The second reason that learning to be at ease with my body is so significant has to do with body types in the gay community. There is an entire subculture of gay men attracted to fat men — and often specifically men with big bellies. But before anyone gets the idea that just any gay man can gain fat without concern, it becomes quickly apparent that there is a very certain *type* of fat look in gay subculture that is admired and sought-after. Specifically: firm, round, and often hairy bellies are very much desired, while a flabby, shapeless, hairless belly is much less so. Race is also a factor, as the vast majority of images of men with this body type, basking in the adoration of crowds of gay men, are white.

So the journey to body positivity has required me to navigate mass media pressure to be perfect, societal oppression and double-standards, and even racism.

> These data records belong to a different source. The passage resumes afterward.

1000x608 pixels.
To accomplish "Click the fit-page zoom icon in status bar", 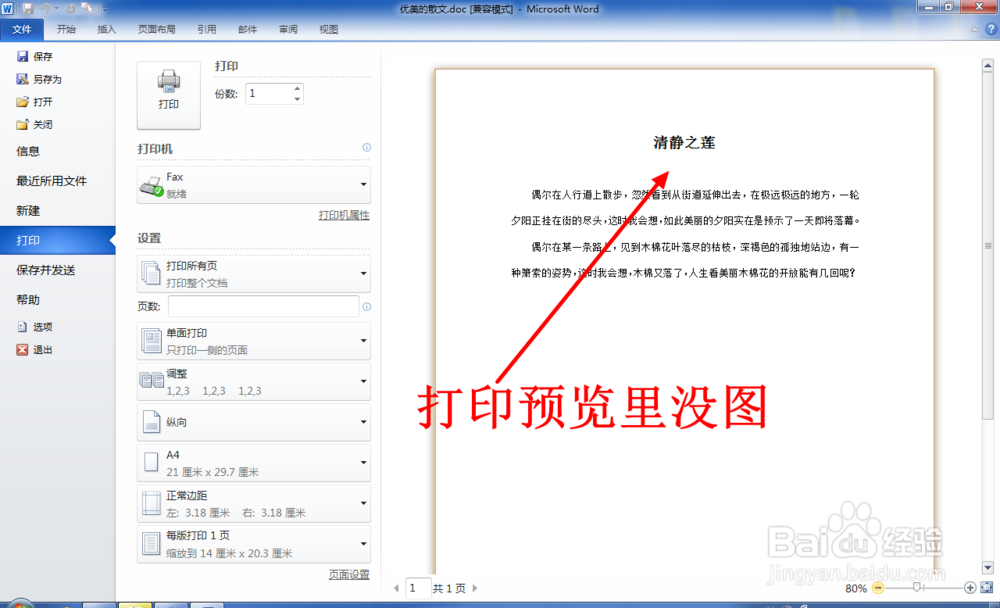I will coord(986,588).
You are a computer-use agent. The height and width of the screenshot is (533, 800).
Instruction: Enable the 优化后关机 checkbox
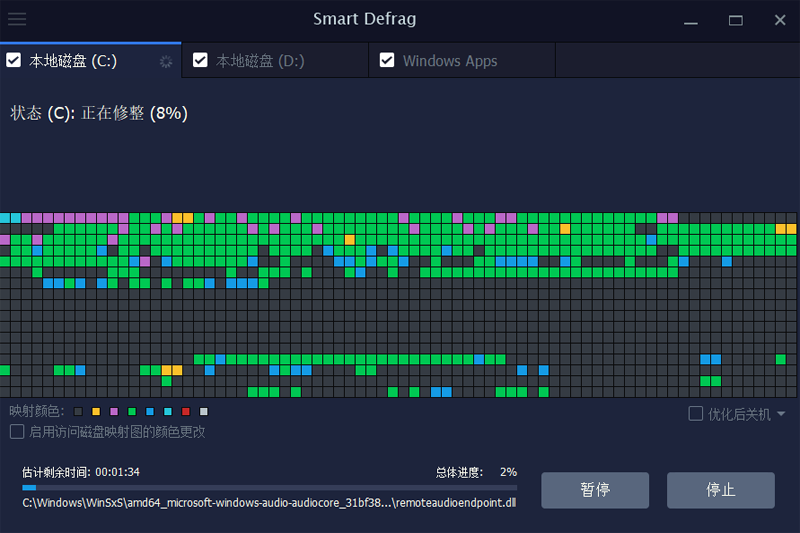tap(696, 414)
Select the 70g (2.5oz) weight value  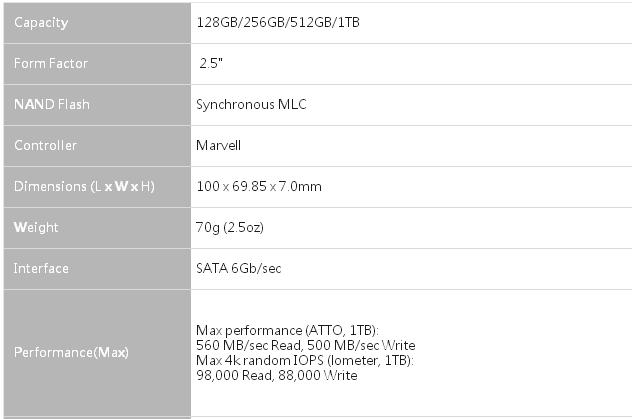(230, 228)
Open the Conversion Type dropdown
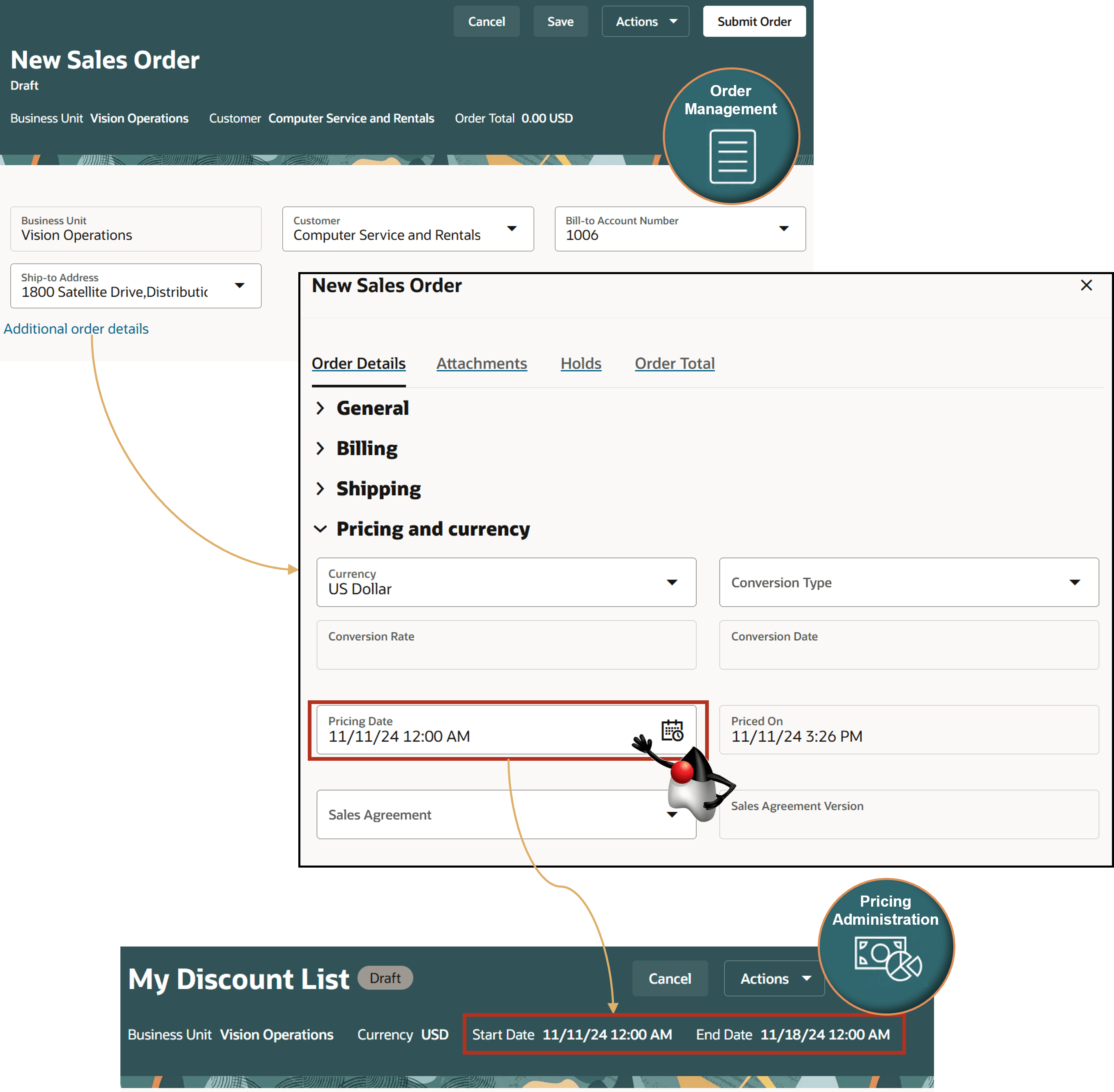1114x1092 pixels. point(1075,582)
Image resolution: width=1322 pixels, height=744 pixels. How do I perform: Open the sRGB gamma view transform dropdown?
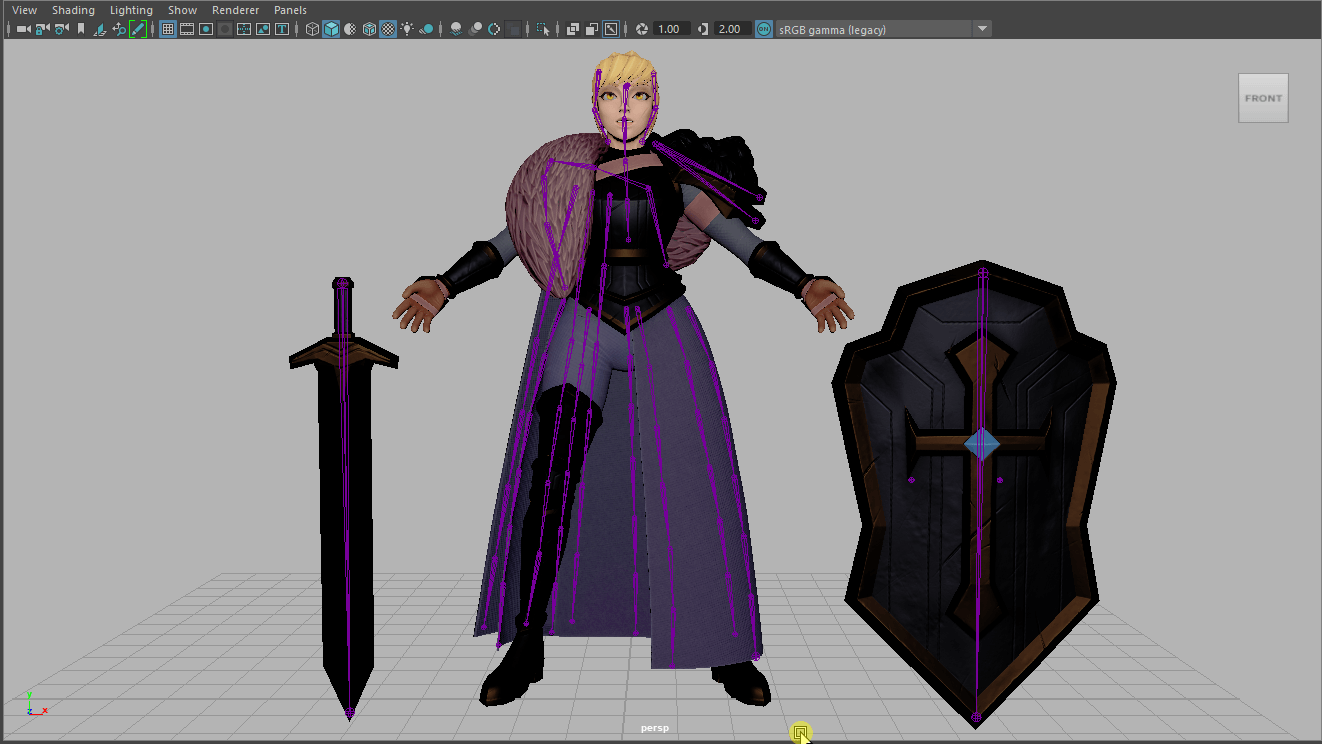(982, 29)
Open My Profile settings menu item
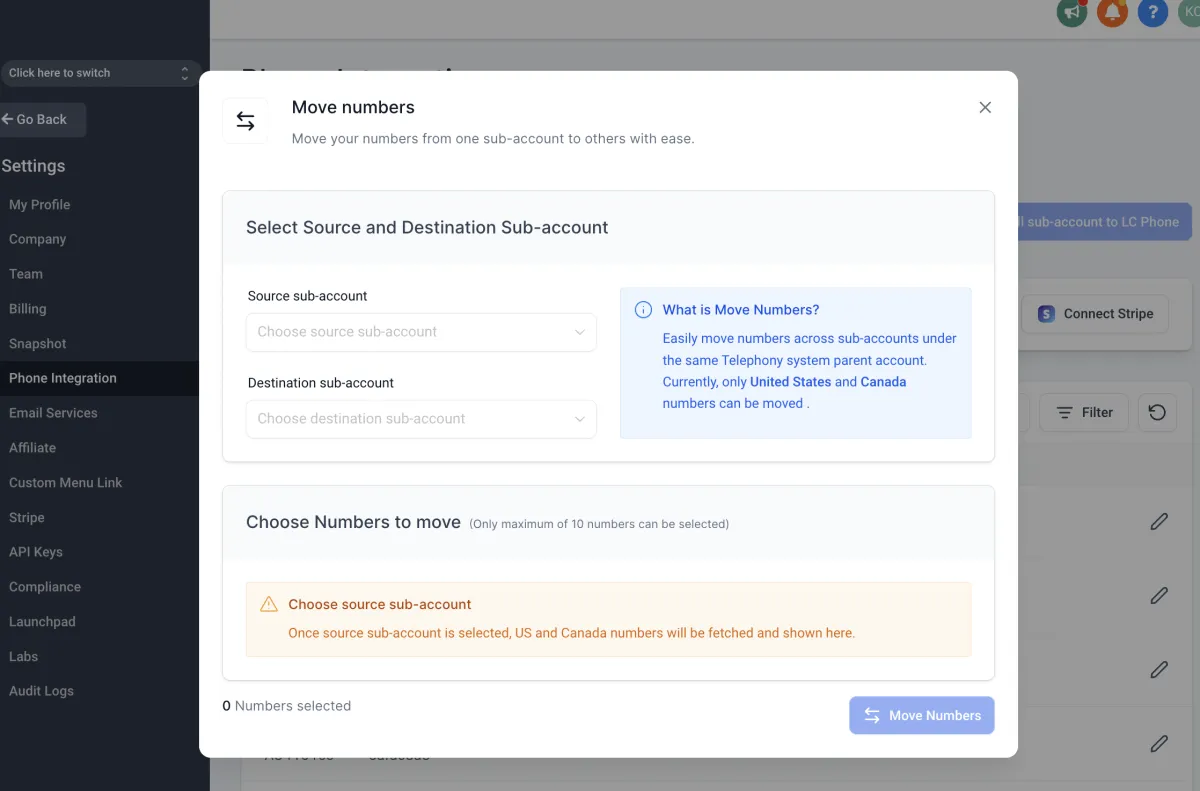This screenshot has height=791, width=1200. pos(40,204)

An acquaintance of mine posted a scathing comment on social media about shallow gay men and their take on body positivity. He was critical of men who post announcements about body positivity — but only *after* they have transformed their bodies, losing a tonne of weight and achieving fitness model physiques. It’s an important observation, and not limited to the gay community. Jumping on the body positivity bandwagon is trendy right now. But the hypocrisy in remaining silent until the very need for body positivity no longer applies to you, sends the wrong message to anyone who is continuing to struggle with body acceptance. It’s damaging. The message being sent by some people is: “Love yourself unconditionally, but I’m going to transform myself so I no longer look like you”.

It is here that I try to find a happy medium. I’ve always been a perfectionist, and my quest for a perfect body has deep roots. I had a childhood awareness of men’s bodies which existed well before mass media decided men should be subjected to the same pressure to be perfect that women face. In striving to embrace body positivity, I have stopped mentally expecting/demanding perfection in other men. Knowing their struggle, I simply wish them the happiness I’ve found. I am still working to better myself physically, but at the same time accepting my body in its current state, and loving myself regardless.

I am committed to working hard and pushing myself in the gym partly because of my age. I didn’t want to die of a heart attack before I reached 60; now 59, I realize there’s no guarantee that won’t still happen, but my level of fitness is such that I no longer suffer daily anxiety about my physical health.

On the appearance side, I am much happier with what I see in the mirror, although the Zoom camera can still be harsh! I’ve seen myriad memes, mottos, and other educational messages urging men not to build up their body with the expectation that it will solve their problems and fulfill dreams (especially of finding romance). For me, the focus on improving my body works because *I* am the only person I am aiming to please.

Body positivity cannot be simplified down to a single meme, rule, or generalization. It is different things to different people. For me, it may continue to evolve or it may not. That is my own struggle to work through. For now, though, I am happy with my body, and am able to accept it with its faults and imperfections in a way I never imagined I ever would. That may be the best I can do.